**Problem description:** Although the data below holds other lines too, output only those from the line with "お取り寄せ通販 (163, 2318)" up to and including the line with "海の京都コイン (412, 8)", exactly as they appear.

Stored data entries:
- - - - -
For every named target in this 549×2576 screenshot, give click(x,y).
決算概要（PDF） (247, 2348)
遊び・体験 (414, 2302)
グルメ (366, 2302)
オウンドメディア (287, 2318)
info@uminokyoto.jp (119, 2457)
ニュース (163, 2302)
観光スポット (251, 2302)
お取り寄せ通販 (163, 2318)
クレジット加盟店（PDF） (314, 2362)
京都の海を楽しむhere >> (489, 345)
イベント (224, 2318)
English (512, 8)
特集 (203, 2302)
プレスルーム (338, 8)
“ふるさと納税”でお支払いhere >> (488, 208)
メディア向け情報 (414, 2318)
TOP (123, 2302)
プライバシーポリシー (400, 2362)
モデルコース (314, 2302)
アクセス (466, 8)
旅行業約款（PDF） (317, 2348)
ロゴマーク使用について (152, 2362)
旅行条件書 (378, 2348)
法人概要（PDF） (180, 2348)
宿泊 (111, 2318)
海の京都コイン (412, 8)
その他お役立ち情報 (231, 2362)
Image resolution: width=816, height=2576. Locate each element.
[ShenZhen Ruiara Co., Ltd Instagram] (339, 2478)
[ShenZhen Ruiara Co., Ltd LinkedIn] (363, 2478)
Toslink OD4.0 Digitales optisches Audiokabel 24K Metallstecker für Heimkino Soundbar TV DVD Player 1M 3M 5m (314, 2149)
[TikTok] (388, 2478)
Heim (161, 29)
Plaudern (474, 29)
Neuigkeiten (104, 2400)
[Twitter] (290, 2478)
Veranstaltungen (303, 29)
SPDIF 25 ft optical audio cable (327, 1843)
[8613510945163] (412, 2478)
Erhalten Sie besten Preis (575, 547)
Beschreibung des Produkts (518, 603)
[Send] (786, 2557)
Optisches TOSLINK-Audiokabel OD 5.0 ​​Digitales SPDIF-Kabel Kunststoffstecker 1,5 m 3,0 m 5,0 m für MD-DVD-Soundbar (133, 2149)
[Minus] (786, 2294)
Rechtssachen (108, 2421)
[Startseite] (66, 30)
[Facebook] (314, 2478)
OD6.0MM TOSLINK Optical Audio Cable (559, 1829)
- - - - -
**Result of this task:**
お取り寄せ通販 (163, 2318)
クレジット加盟店（PDF） (314, 2362)
京都の海を楽しむhere >> (489, 345)
イベント (224, 2318)
English (512, 8)
特集 (203, 2302)
プレスルーム (338, 8)
“ふるさと納税”でお支払いhere >> (488, 208)
メディア向け情報 (414, 2318)
TOP (123, 2302)
プライバシーポリシー (400, 2362)
モデルコース (314, 2302)
アクセス (466, 8)
旅行業約款（PDF） (317, 2348)
ロゴマーク使用について (152, 2362)
旅行条件書 (378, 2348)
法人概要（PDF） (180, 2348)
宿泊 (111, 2318)
海の京都コイン (412, 8)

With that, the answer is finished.